— Source information —
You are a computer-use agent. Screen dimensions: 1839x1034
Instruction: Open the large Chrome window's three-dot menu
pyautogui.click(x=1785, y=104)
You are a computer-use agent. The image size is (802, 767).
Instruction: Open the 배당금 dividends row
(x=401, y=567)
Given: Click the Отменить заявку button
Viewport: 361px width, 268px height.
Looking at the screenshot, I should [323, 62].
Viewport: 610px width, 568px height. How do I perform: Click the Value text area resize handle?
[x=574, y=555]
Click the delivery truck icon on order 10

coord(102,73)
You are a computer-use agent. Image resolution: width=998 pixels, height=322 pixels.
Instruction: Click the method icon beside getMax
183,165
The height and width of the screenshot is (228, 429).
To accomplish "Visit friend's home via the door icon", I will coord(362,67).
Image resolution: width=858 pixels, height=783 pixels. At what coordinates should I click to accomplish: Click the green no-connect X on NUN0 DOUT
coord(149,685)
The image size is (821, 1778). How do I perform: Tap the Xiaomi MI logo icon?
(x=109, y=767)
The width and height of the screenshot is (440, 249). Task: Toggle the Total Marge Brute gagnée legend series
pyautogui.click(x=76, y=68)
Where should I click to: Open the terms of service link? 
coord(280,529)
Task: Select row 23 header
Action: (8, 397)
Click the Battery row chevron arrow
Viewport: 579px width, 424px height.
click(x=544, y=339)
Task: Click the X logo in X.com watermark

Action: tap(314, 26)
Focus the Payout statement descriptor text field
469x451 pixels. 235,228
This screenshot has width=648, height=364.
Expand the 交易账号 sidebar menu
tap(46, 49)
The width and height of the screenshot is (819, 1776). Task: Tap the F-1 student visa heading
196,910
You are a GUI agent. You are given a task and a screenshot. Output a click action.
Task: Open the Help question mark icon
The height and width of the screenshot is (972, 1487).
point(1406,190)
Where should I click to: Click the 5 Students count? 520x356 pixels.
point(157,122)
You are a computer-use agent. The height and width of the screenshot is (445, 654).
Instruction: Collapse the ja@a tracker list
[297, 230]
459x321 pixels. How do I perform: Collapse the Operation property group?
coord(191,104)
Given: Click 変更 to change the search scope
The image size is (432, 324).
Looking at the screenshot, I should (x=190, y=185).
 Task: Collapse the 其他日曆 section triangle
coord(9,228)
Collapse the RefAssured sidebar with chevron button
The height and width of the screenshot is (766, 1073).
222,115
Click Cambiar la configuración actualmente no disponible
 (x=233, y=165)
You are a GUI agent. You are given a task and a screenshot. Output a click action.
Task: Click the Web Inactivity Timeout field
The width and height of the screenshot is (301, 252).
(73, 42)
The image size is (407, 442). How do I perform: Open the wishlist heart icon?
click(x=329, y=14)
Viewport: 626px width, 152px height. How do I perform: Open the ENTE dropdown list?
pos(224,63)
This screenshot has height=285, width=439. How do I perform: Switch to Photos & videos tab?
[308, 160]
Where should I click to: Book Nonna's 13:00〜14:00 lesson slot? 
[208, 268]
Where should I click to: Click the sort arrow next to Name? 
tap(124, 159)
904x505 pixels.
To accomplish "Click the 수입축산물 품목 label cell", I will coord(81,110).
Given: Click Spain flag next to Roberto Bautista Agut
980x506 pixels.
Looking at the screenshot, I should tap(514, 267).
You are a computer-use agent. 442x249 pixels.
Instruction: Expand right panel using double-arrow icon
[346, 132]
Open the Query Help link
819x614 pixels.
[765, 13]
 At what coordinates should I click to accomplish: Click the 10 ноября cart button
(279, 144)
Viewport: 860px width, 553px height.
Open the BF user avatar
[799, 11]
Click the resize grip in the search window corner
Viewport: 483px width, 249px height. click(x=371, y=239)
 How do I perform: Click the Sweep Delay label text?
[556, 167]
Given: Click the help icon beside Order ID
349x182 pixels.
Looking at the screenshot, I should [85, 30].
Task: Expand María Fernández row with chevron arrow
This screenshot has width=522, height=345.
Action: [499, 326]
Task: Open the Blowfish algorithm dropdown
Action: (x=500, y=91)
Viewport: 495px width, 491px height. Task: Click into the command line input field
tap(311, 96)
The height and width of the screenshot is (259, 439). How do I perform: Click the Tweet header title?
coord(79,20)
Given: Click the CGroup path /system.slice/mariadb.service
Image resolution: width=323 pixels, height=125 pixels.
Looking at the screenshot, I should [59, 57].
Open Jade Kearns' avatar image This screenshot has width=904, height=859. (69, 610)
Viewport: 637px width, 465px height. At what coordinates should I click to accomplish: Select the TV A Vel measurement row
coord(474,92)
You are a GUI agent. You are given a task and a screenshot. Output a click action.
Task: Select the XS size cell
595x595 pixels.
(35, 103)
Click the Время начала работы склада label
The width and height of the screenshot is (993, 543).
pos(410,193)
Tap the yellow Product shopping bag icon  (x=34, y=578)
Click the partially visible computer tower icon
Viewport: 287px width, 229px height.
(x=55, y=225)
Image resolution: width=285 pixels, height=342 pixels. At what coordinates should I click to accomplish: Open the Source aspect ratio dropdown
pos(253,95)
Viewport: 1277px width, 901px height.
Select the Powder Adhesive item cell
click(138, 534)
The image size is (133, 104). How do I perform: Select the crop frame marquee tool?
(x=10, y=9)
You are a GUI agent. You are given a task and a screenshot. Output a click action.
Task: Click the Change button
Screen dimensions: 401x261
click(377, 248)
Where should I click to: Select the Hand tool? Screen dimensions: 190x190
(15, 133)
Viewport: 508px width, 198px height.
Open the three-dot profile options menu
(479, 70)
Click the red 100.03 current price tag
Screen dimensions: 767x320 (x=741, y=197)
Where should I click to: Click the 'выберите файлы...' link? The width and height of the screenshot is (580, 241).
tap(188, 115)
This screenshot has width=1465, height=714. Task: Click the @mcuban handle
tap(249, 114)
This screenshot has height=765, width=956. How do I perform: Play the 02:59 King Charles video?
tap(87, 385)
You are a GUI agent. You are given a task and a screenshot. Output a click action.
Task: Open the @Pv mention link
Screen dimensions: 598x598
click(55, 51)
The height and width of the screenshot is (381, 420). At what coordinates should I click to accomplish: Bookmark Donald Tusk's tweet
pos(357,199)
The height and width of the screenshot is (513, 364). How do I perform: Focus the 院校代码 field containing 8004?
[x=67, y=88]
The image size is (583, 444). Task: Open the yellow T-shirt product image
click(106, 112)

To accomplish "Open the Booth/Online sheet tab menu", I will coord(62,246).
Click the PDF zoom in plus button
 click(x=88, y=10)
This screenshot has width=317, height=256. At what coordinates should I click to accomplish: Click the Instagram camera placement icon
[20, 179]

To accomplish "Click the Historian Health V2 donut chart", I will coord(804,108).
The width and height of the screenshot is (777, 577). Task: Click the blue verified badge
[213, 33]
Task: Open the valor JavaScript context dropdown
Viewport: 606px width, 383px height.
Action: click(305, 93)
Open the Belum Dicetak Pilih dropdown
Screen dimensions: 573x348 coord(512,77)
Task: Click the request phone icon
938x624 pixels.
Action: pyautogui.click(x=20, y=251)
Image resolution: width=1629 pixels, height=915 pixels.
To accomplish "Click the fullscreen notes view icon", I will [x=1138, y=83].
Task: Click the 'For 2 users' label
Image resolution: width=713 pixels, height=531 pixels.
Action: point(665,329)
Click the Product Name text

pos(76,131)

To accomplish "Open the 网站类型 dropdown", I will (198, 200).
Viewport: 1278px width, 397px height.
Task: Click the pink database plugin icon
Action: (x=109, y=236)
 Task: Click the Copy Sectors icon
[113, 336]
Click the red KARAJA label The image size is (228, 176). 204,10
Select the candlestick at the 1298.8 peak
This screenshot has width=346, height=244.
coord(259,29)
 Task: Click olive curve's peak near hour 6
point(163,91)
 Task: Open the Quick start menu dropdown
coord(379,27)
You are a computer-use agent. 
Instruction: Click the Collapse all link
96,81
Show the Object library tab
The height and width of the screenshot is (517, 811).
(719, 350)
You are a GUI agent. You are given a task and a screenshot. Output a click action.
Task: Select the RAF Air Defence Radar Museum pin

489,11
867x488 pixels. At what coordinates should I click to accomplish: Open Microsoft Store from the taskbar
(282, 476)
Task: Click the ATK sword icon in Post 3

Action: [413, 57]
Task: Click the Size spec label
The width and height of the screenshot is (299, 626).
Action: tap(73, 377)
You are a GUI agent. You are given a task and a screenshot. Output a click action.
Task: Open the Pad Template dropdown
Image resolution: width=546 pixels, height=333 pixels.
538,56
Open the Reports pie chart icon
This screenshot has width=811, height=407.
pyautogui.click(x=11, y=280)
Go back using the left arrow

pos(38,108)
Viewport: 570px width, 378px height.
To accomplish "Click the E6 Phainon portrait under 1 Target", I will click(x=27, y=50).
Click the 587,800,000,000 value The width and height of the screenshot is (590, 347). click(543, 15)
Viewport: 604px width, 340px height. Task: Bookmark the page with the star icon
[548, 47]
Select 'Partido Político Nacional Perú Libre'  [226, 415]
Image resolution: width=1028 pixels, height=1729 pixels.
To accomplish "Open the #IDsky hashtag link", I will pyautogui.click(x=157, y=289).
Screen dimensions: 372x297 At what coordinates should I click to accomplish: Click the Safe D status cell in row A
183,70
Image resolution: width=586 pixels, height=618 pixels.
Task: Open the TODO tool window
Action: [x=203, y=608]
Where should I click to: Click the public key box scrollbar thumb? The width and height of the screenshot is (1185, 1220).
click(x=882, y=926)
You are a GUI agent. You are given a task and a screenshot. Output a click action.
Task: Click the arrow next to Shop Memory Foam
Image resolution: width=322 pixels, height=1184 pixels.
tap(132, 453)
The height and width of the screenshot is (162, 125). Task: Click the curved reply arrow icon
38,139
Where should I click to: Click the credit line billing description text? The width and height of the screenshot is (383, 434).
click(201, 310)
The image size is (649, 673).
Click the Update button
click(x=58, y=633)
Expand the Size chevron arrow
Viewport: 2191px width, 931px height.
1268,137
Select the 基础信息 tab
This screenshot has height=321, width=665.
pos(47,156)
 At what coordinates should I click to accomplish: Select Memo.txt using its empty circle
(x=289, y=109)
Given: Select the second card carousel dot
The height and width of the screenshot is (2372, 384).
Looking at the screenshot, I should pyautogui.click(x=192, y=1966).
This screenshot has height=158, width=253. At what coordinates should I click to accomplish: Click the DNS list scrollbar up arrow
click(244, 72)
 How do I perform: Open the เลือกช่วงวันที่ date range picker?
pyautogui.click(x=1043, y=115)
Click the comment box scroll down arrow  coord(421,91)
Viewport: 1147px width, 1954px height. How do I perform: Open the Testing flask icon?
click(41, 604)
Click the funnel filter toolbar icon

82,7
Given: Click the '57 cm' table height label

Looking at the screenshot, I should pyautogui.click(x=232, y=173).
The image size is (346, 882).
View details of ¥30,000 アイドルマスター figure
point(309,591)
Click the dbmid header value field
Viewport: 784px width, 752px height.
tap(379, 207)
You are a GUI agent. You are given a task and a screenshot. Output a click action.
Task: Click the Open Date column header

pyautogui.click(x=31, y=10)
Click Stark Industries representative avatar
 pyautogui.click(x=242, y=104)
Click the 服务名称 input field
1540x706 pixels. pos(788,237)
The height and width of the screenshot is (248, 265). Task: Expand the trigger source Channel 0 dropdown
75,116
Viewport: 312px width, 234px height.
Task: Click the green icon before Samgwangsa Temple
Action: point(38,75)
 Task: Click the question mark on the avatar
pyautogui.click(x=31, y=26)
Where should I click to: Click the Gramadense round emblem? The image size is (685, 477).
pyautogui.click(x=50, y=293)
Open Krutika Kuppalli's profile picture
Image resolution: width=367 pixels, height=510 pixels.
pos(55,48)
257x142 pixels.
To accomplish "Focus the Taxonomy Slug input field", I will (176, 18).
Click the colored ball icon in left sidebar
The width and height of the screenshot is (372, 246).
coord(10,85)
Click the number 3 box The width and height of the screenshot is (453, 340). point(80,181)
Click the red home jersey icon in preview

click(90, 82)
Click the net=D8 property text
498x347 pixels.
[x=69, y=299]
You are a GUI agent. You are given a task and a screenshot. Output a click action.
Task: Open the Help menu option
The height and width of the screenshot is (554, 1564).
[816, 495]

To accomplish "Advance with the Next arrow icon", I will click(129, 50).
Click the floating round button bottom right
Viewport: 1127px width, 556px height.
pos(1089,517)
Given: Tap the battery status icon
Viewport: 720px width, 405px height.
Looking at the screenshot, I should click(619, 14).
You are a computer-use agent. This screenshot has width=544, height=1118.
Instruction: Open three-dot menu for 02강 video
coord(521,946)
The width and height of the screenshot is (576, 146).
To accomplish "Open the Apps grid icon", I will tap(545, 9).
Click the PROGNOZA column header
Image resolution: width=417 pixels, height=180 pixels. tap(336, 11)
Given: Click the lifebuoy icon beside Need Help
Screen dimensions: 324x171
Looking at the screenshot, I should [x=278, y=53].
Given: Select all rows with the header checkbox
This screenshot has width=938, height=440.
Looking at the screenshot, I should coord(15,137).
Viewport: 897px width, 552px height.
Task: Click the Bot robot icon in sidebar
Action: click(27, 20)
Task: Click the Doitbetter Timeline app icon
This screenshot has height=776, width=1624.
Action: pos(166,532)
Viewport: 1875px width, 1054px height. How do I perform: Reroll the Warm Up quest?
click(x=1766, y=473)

— Task requirements —
From the line that contains "Click the red home jersey icon in preview" through the last line of the listing, every line is to be restated word for word, both ends included.

— Solution for this exercise —
Click the red home jersey icon in preview

click(90, 82)
Click the net=D8 property text
498x347 pixels.
[x=69, y=299]
You are a GUI agent. You are given a task and a screenshot. Output a click action.
Task: Open the Help menu option
The height and width of the screenshot is (554, 1564).
[816, 495]

To accomplish "Advance with the Next arrow icon", I will click(129, 50).
Click the floating round button bottom right
Viewport: 1127px width, 556px height.
pos(1089,517)
Given: Tap the battery status icon
Viewport: 720px width, 405px height.
Looking at the screenshot, I should click(619, 14).
You are a computer-use agent. This screenshot has width=544, height=1118.
Instruction: Open three-dot menu for 02강 video
coord(521,946)
The width and height of the screenshot is (576, 146).
To accomplish "Open the Apps grid icon", I will tap(545, 9).
Click the PROGNOZA column header
Image resolution: width=417 pixels, height=180 pixels. tap(336, 11)
Given: Click the lifebuoy icon beside Need Help
Screen dimensions: 324x171
Looking at the screenshot, I should [x=278, y=53].
Given: Select all rows with the header checkbox
This screenshot has width=938, height=440.
Looking at the screenshot, I should coord(15,137).
Viewport: 897px width, 552px height.
Task: Click the Bot robot icon in sidebar
Action: click(27, 20)
Task: Click the Doitbetter Timeline app icon
This screenshot has height=776, width=1624.
Action: pos(166,532)
Viewport: 1875px width, 1054px height. How do I perform: Reroll the Warm Up quest?
click(x=1766, y=473)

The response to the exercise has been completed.